Hoe berichten voortdurend om onze empathie vragen
In deze tijd trekken in nieuwsoverzichten de grote gebeurtenissen van het jaar nog eens voorbij. Sommige rampen zijn al lang weer vergeten. Is dat erg? Volgens de Vlaamse filosoof Ignaas Devisch niet.
Hoeveel empathie kan een mens opbrengen? Gevluchte Rohingya’s in Bangladesh, christenen in Pakistan of stuurloze migranten op de Middellandse Zee: ze doen er alle een beroep op. Media maken ons deelgenoot van hun lijden en roepen daarmee impliciet op tot meeleven.
Natuurlijk zijn media er voor informatievoorziening en niet voor hulpverlening, maar de scheidslijnen zijn niet altijd zo scherp. Een veelgehoord argument van journalisten om naar ramp- of oorlogsgebieden te trekken, is de overweging dat „het verhaal naar buiten moet.” En waarom dan wel? Dan toch om empathie op te roepen, of ten minste tot politieke actie.
De krant lezen is één ding, sociale media volgen is nog iets anders. Vanuit alle hoeken van de wereld gaat er een continue stroom van groter en kleiner leed de wereld over. Veel van die berichten schreeuwen om onze aandacht en verontwaardiging, wat feitelijk een variant van empathie is. „De gemeente heeft hier in de straat nog altijd niet de bladeren opgehaald!!” tikt een boze inwoner van Meppel. „Schande!” reageren twitteraars uit alle hoeken van het land.
Door die niet-aflatende stroom aan informatie verkeren verontwaardiging en empathie in een soort „inflatoire modus”, schrijft de Vlaamse filosoof Ignaas Devisch treffend in zijn boek ”Het empathisch teveel”. „We komen krachttermen tekort om alles wat verkeerd loopt van striemend commentaar te voorzien.”
Een overdosis aan empathie is volgens Devisch dan ook niet nastrevenswaardig.
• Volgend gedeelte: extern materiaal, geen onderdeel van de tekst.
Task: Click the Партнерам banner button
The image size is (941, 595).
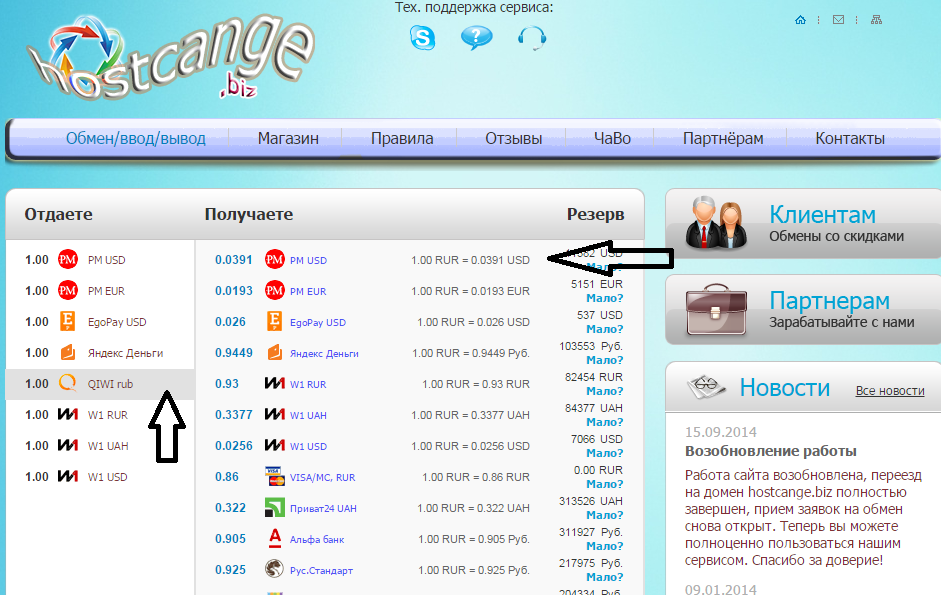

Dat klinkt zeker in deze tijd van het jaar een beetje als vloeken in de kerk. Het valt bovendien goed te beargumenteren dat het ook niet bij het Evangelie past. Het overbekende verhaal van de barmhartige Samaritaan kan moeilijk gelezen worden als een oproep tot onverschilligheid.
Tegelijk stelt zo’n hoge moraal in een tijd van continue informatievoorziening voor reële vragen. Wat Devisch erover schrijft is interessant. Hij stelt terecht dat het onmogelijk is om voor alle gevallen die op je netvlies komen eenzelfde mate van empathie op te brengen. „Ik kan best wel meeleven met een collega wiens partner of ouders of kinderen overleden zijn. Maar stel dat ik dat medelijden ook moet opbrengen voor ooms en tantes, of voor de ouders van hun buren – zou dit niet leiden tot een volkomen verlamming van het handelen?”
Een samenleving zonder empathie is koud en ten dode opgeschreven. Devisch wijst er echter terecht op dat een overheid gevaarlijk spel speelt als die in toenemende mate een beroep op de empathie van de burger doet. De gedachte erachter is dat de autoriteiten dingen kunnen laten liggen om ze aan goedwillende burgers over te laten. De consequentie is dan echter dat er altijd mensen buiten de boot zullen vallen.
Hetzelfde geldt voor hulp aan de arme ver weg: het is goed om acties te voeren voor mensen in crisisgebieden, maar duurzame oplossingen zullen politiek van aard moeten zijn. Met een kleine overheid, zoals bijvoorbeeld de Republikeinen in de VS voorstaan, zijn zwakken geheid het kind van de rekening.